Entscheidend für den Einsatz als Therapie war zudem ein kosteneffizienter Herstellungsprozess. Müssten die Sterne nämlich etwa mittels Laserverfahren produziert werden, wäre der Preis zu hoch. Kurzerhand entwickelten die Empa-Forschenden Polymer-Gussformen, mit denen sich grosse Fertigungsmengen deutlich schneller und einfacher herstellen lassen. Mit diesem Skalierungsprozess für den industriellen Massstab ist es möglich, die Herstellungskosten stark zu senken. Vor kurzem haben die Forschenden das Verfahren zum Patent angemeldet.

Medikamente ohne Piks

Doch Empa und Aldena Therapeutics wollen noch weitergehen: In einem nächsten Schritt möchte Stuer die Rezeptur ändern, damit die Nanokeramik-Sterne bio-abbaubar werden oder nach der Anwendung zu (Sternen-)Staub zerfallen. Das aktuelle keramische Material könnte in Zukunft an ein Biopolymer gebunden oder durch ein Bioglas ersetzt werden. Dies würde das Anwendungsgebiet erheblich ausweiten. «Die Patientinnen und Patienten könnten die Therapie-Sterne nach der Anwendung dann einfach abwaschen», so Stuer.
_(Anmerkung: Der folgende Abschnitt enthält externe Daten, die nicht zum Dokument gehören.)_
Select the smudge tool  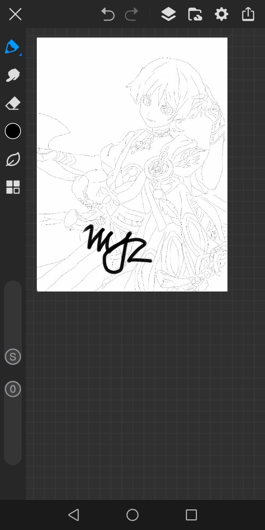(13, 75)
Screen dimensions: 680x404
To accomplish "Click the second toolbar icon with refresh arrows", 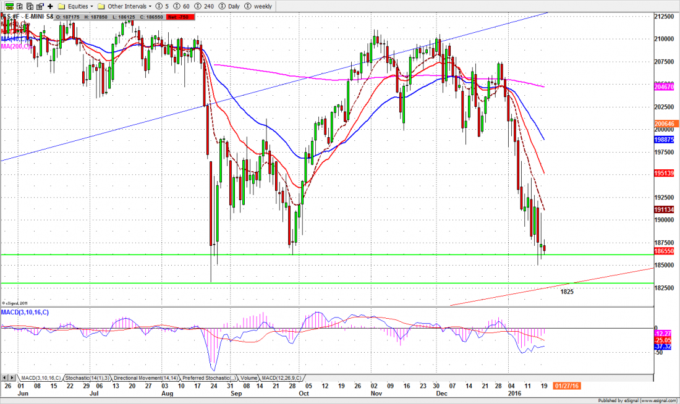I will coord(20,6).
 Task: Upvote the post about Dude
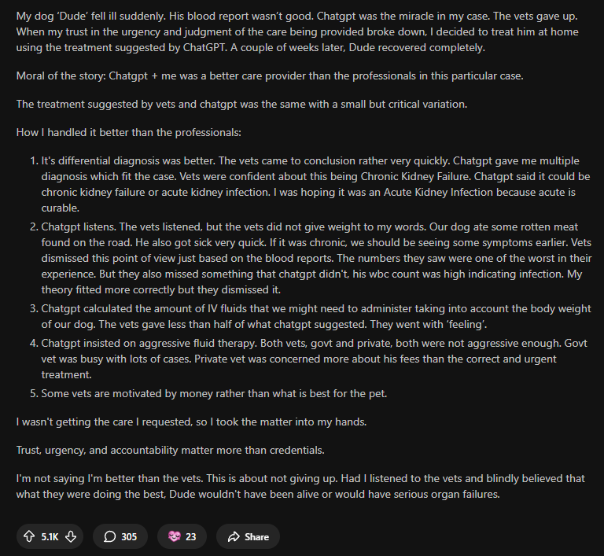[28, 536]
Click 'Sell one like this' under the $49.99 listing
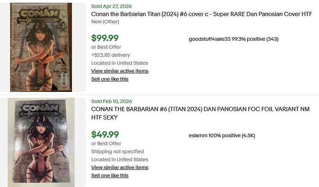This screenshot has width=319, height=187. tap(110, 175)
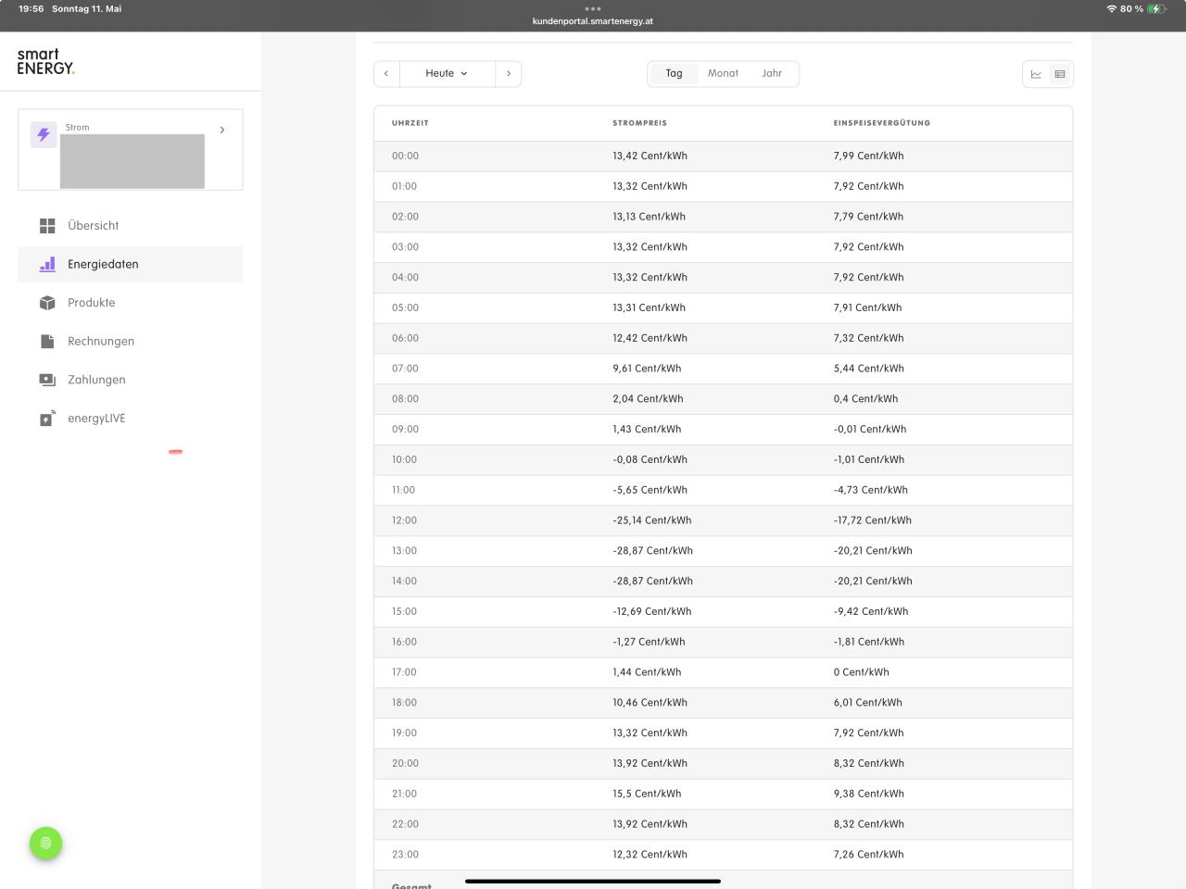Expand the Strom contract selector chevron
Viewport: 1186px width, 889px height.
click(222, 131)
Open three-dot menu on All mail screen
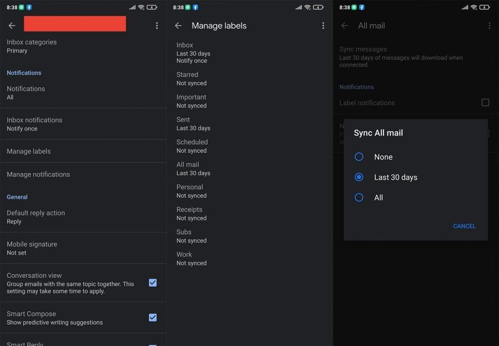The image size is (499, 346). 489,26
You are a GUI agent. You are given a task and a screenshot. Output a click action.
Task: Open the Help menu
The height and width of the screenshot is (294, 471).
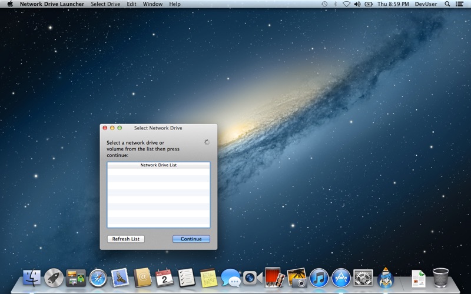pos(174,4)
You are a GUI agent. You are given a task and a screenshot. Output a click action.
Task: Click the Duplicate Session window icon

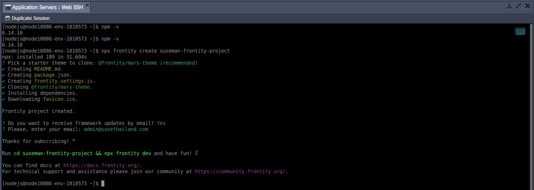click(7, 18)
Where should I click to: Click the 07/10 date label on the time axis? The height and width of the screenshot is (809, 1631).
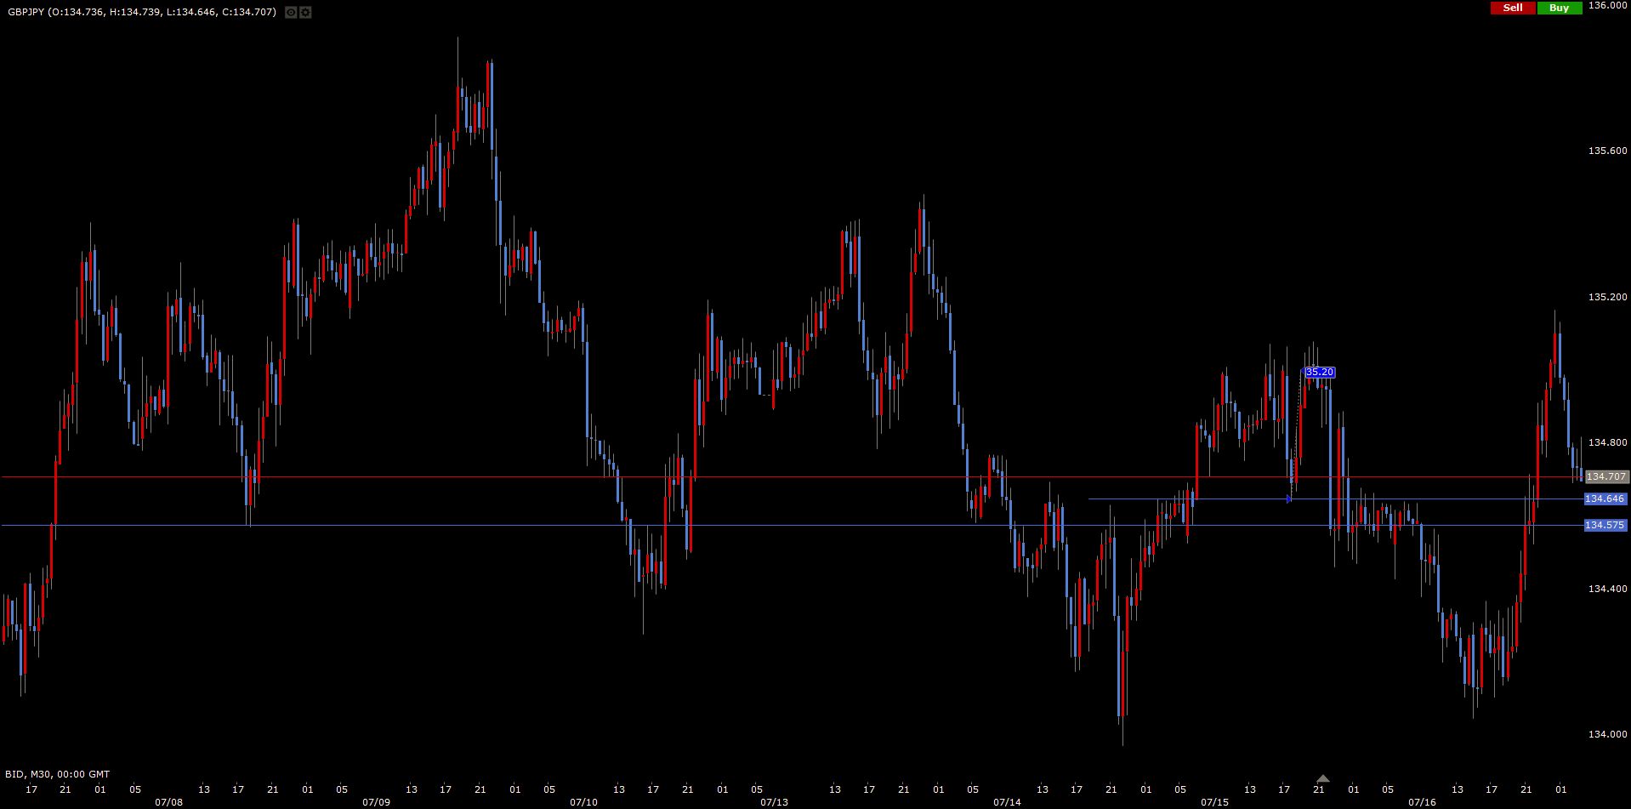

Und schliesslich ist das Anwendungsgebiet nicht auf Hautkrankheiten beschränkt. Ein Beispiel: Bis zu 30 Prozent aller Kinder und jungen Erwachsenen leiden unter einer Spritzenphobie. Den Betroffenen ein Mittel mittels Injektion zu verabreichen, löst bei ihnen grosse Ängste bis hin zur Ohnmacht aus. Im medizinischen Alltag ist dies für alle Beteiligten eine Herausforderung. Auch für diese Personen könnten die Nanokeramik-Sterne eine gute Lösung sein, um einfach und ohne Piks mit den nötigen Medikamenten oder Impfstoffen versorgt zu werden, so der Empa-Forscher.